As perceived, the main reason for relapse prevention were the epilepsy attacks deriving from the alcoholism, which cause panic in the alcoholics out of fear of dying or getting stigmatized as mental patients. Alcohol abuse is directly associated with functional and neuropathological alterations related to epilepsy. The epileptic crises can happen due to alcohol intoxication, as one of the main triggers of ionic and neurotransmitter changes in the CNS25.

The possibility of manifesting mental disorders was considered if they continued their binge drinking, and some testimonies stated the following:

[...]I had psychiatric disorders due to the abuse and hereditariness. (P14)

[...]I am afraid of returning, due to the [psychiatric] disease. (P18)

[...]the psychiatric internment made me quit... (P21)

[...]I spent six months on the streets begging due to the [psychiatric] disease. (P22)

There is evidence that the intermittent use of legal or illegal psychoactive substances, even in small doses, can lead to health problems in patients with severe mental disorders, with worse consequences than those that affect mental patients who do not use any kind of drug31-33. Thus, health professionals who attend to alcoholic patients with mental disorders need to establish differences between the psychiatric disease and the alcohol dependence, which allow them to establish a correct diagnosis and the treatment criteria for each case.

When abstinent, alcoholics get aware of the harm the beverage causes and are able to perceive the level of degradation of their health and the need to seek treatment, not only for the alcoholism but also for the resulting diseases.

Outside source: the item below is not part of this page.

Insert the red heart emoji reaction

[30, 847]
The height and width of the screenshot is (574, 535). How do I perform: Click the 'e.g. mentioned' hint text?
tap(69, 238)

Among the reasons that lead the alcoholics to alcoholism relapse prevention, the sequelae or health problems deriving from alcohol abuse stand out. Thus, it is perceived that fighting the problem requires a consensus that goes far beyond what health services can offer.

CONCLUSION

Alcohol may be the eldest psychoactive substance humanity uses and, as a result of the changes in society in general, people have started to consume alcohol and more frequently, leading to the occurrence of physical, mental, social and family complications related to excessive alcohol consumption.

The study reveals that alcohol is a contributing factor and often triggers a series of organic diseases. Alcoholism is considered a disease, with an intense and progressive degradation process that can introduce secondary diseases, due to its devastating power.

And alcoholics need to experience all of these feelings to perceive the physical and mental problems and harm the alcoholism entails as, after feeling that they lost control over the situation, the desire emerges to quit drinking and seek help. Therefore, individuals look for help not only for their alcoholism, but also for its sequelae.

In view of the above, it is clear that a long road lies ahead for those who deal with alcoholism issues, especially relapse prevention, considering that they need to be trained and updated on the theme to be able to deliver high-quality care to the alcoholics, with the reduction of damage and health problems and the encouragement to accomplish the recommended treatment as targets.